Convert the records below into a Markdown table with the columns Row and Line, one numbered row for each non-blank line, and leave the pictures out.

◇ ◇ ◇ ◇

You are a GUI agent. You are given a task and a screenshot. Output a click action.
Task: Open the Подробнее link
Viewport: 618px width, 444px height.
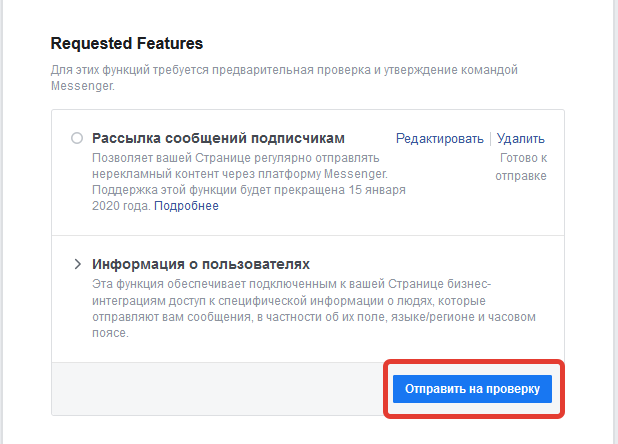[186, 206]
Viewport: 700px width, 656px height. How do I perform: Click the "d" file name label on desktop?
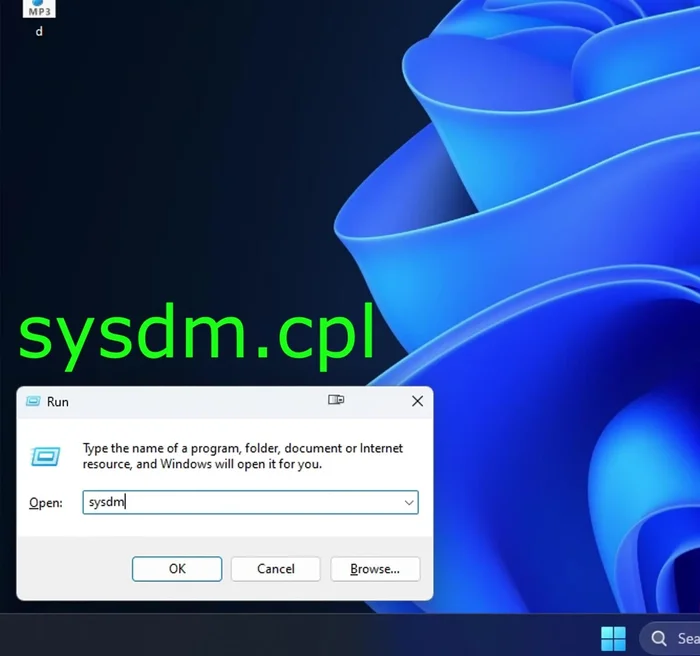(39, 31)
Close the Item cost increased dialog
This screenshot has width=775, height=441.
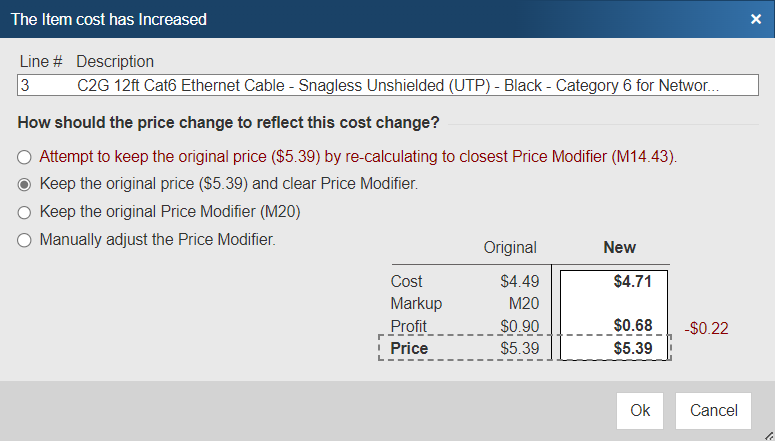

◇ ◇ ◇ ◇

▶ [RESULT FOR THIS EXERCISE]:
| Row | Line |
|---|---|
| 1 | You are a GUI agent. You are given a task and a screenshot. Output a click action. |
| 2 | Task: Open the Подробнее link |
| 3 | Viewport: 618px width, 444px height. |
| 4 | [186, 206] |
| 5 | Viewport: 700px width, 656px height. How do I perform: Click the "d" file name label on desktop? |
| 6 | (39, 31) |
| 7 | Close the Item cost increased dialog |
| 8 | This screenshot has width=775, height=441. |